Details have emerged about supply chain software startup STORD’s latest funding round, a $12.3 million Series A. The round was led by Silicon Valley venture firm Kleiner Perkins and included existing investors Susa Ventures and Dynamo, along with Ionic Security founder Adam Ghetti, Service Provider Capital, and Tom Noonan of TechOperators.
One of the largest VC funds in the country, Kleiner Perkin’s portfolio alumni include names such as Amazon, Google, Twitter and Square. The firm also backs Ionic and was one of the first investors in Internet Security Systems, Noonan’s former company that sold to IBM in 2007.
“It’s important to our customers that we balance tech high-growth with stable logistics experience,” Sean Henry, STORD’s co-founder and CEO, tells Hypepotamus. “With their history, Kleiner is one of those names that really aligns with our enterprise clients.”
With this fundraise, Kleiner Perkins partner Ilya Fushman has joined STORD’s board of directors. Along with helping to build Dropbox, Fushman has experience investing in logistics companies, including an early investment in software startup KeepTruckin.
“[Fushman] also has a lot of experience up-selling customers, which is really our strategy,” says Henry. “We get in with an enterprise on a small buy and then they see our value through the whole organization.” Henry says they grew existing customer business by over 2,000 percent in 2018.
Henry and co-founder Jacob Boudreau founded the company in 2016 when the two were still in their teens. After going through the logistics-focused Dynamo accelerator in Chattanooga, the founders learned how shippers, who increasingly must compete with the last-mile supply chain dominance of Amazon, struggle with inefficient and siloed warehouse operations.
The majority of shippers store their assets in rented warehouse space managed by third-party agencies. The problem is, these agencies all have different systems to manage operations, leaving companies with disparate tracking and data about where all of their assets are at any time — and losing them a lot of money and time in the process.
STORD comes in as a universal backend, streamlining and aggregating the operations of independent warehouse operators. Businesses who partner with STORD can then access this network of warehouses across the country.
But no, it is not the “Airbnb for warehouses.” STORD calls their process “networked distribution,” differentiating the service from companies that provide on-demand, temporary storage.
For enterprise clients — of which they now count more than five Fortune 500s and two Fortune 100s — STORD’s software fully optimizes their entire storage and supply chain operations. They can look at where the company is storing products and move them closer to their final destination, ensure warehouse space doesn’t sit empty, provide a clearer picture of asset tracking and movement, and ensure warehouse operators don’t lose money on idle time.
“Enterprises are really looking for us to bring insight, visibility, and control to their warehousing. They don’t want to be using pen and paper tracking,” Henry told Hypepotamus in an interview last year.
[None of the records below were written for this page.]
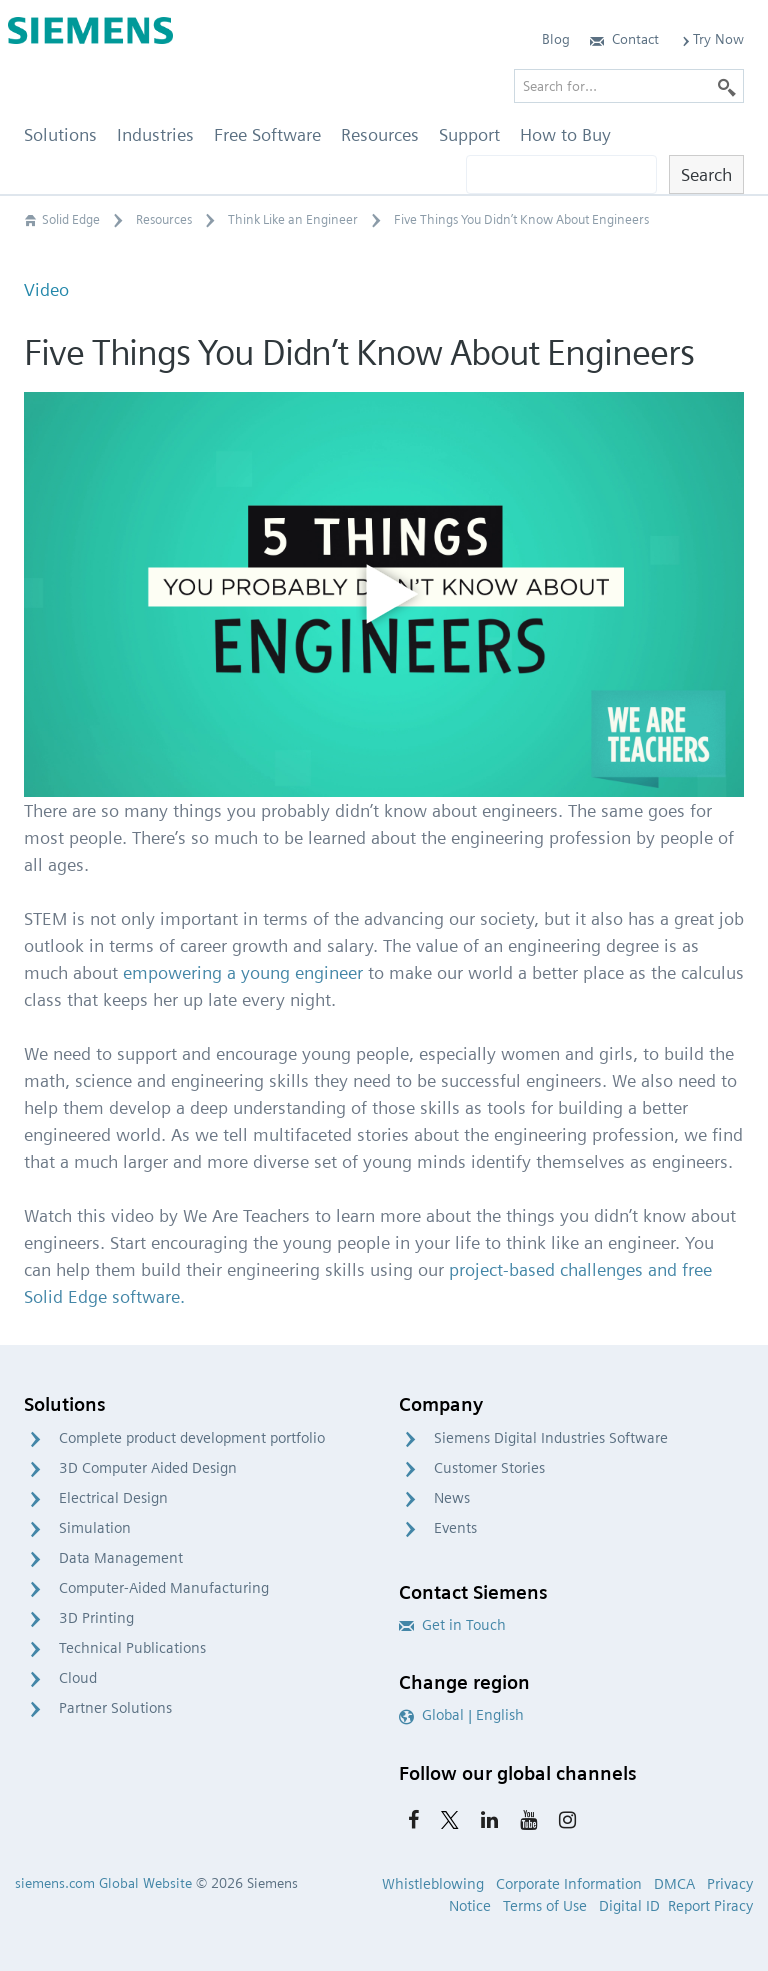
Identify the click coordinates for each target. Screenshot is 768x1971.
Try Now (711, 39)
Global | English (461, 1715)
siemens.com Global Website (103, 1883)
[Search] (727, 86)
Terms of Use (545, 1906)
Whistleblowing (433, 1884)
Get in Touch (452, 1625)
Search (706, 174)
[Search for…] (629, 86)
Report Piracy (710, 1906)
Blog (556, 39)
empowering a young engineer (243, 972)
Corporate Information (569, 1884)
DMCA (674, 1884)
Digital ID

He explains that, although much of their recent product development was not in the initial roadmap, they have expanded where the customer needed them.
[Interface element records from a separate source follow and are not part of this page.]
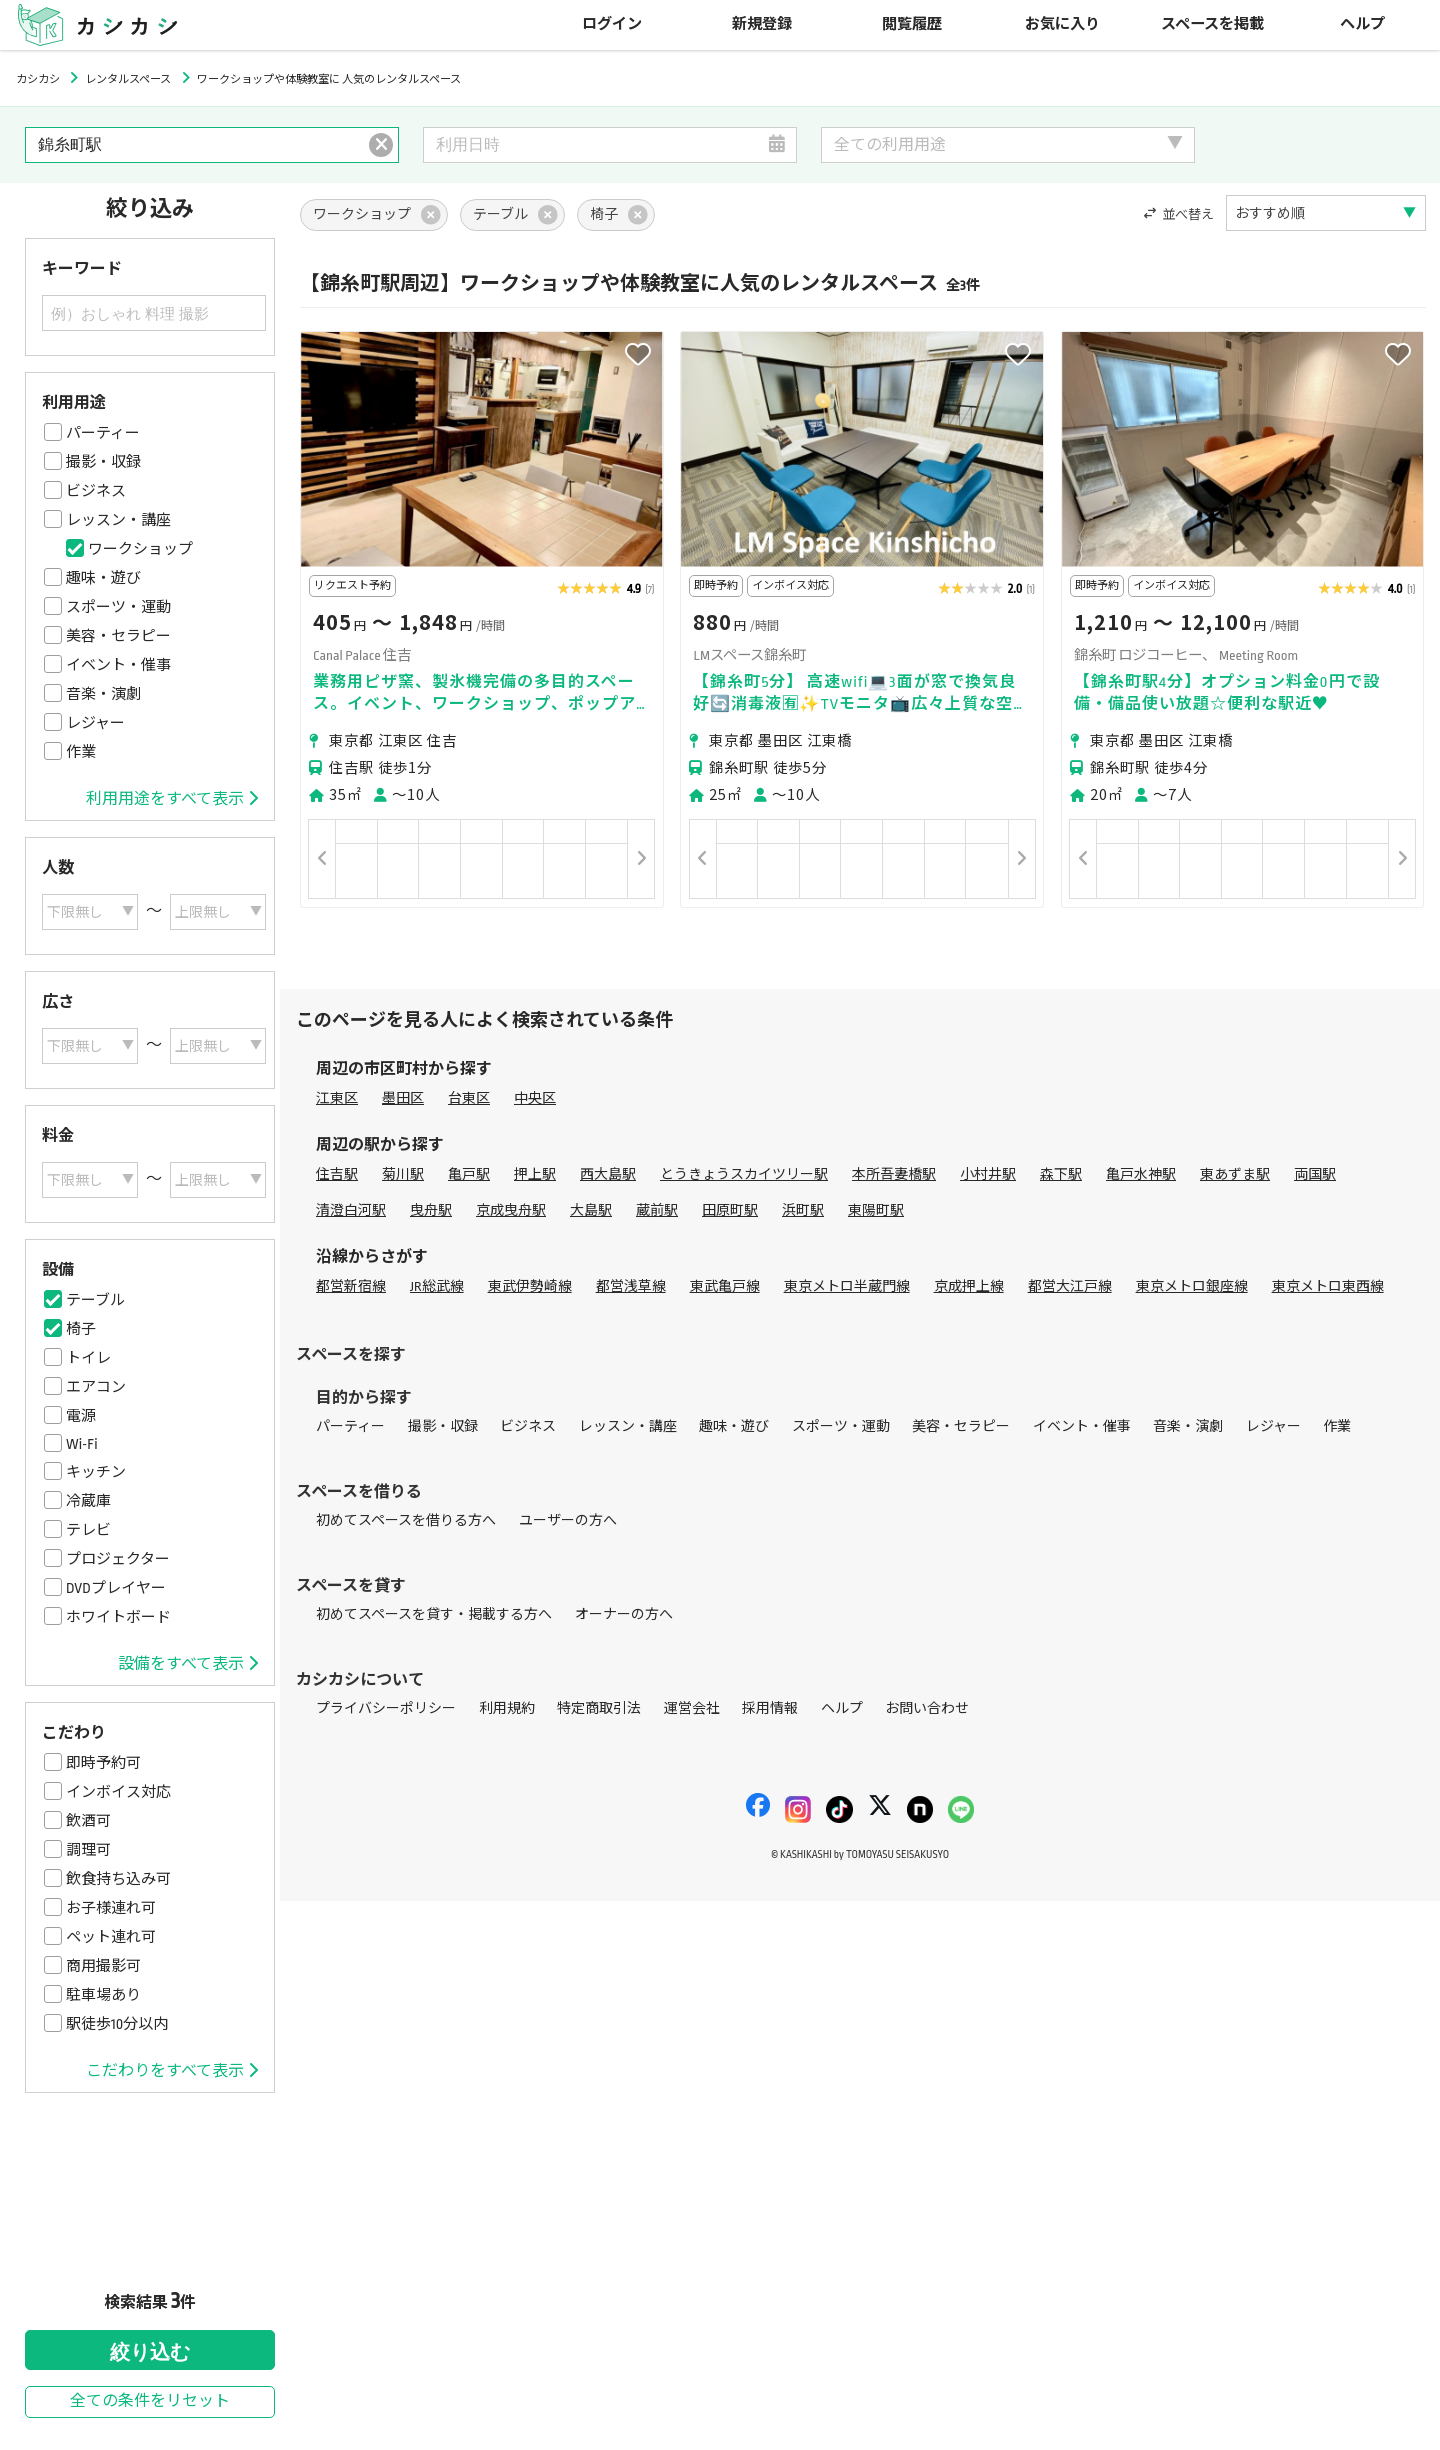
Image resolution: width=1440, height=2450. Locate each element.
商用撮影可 (103, 1966)
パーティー (103, 433)
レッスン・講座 (118, 520)
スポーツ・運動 (118, 607)
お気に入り (1062, 24)
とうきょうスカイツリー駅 (744, 1174)
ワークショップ (140, 549)
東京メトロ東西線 (1328, 1286)
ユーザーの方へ (568, 1520)
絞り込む (150, 2352)
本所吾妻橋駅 (894, 1174)
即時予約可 (103, 1763)
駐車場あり (103, 1995)
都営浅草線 (631, 1286)
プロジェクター (118, 1559)
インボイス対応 (118, 1792)
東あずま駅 (1235, 1174)
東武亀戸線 (725, 1286)
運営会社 (692, 1708)
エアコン (96, 1387)
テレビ (88, 1530)
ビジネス (96, 491)
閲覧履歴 (912, 24)
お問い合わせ (927, 1708)
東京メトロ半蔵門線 (847, 1286)
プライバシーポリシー (386, 1708)
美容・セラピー (118, 636)
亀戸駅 (469, 1174)
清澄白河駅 (351, 1210)
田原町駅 (730, 1210)
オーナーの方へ (624, 1614)
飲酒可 (88, 1821)
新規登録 (762, 24)
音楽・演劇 (103, 694)
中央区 (535, 1098)
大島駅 (591, 1210)
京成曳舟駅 (511, 1210)
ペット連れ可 (111, 1937)
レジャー (95, 723)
The company has even forayed into freight, integrating their system with truck tracking software to ensure assets get from point A to B as quickly and efficiently as possible.
“Taking a customer-centric approach, if we don’t deviate from our core mission… we should address all the pain points they’re facing,” says Henry. “Freight touches every part of the supply chain.”
That customer-centric approach also means STORD offers another solution to the minority of enterprises that operate their own warehouses: plugging the software into the company’s existing warehouse network so they can optimize the supply chain themselves.
STORD reports impressive results: they have grown revenue by 10x in the last year, expanding from five employees at the start of 2018 to 30 now. They moved into an office in Midtown and plan to hire another 50 this year, primarily in technology and product.
Henry says they had a “significant amount of runway” from their last funding round, a $2.4 million seed a year ago. But with several large clients in their pipeline and demand continuing to grow, he wanted to move faster.
They will now focus on improving their software platform, connecting with more enterprises, and of course, hiring.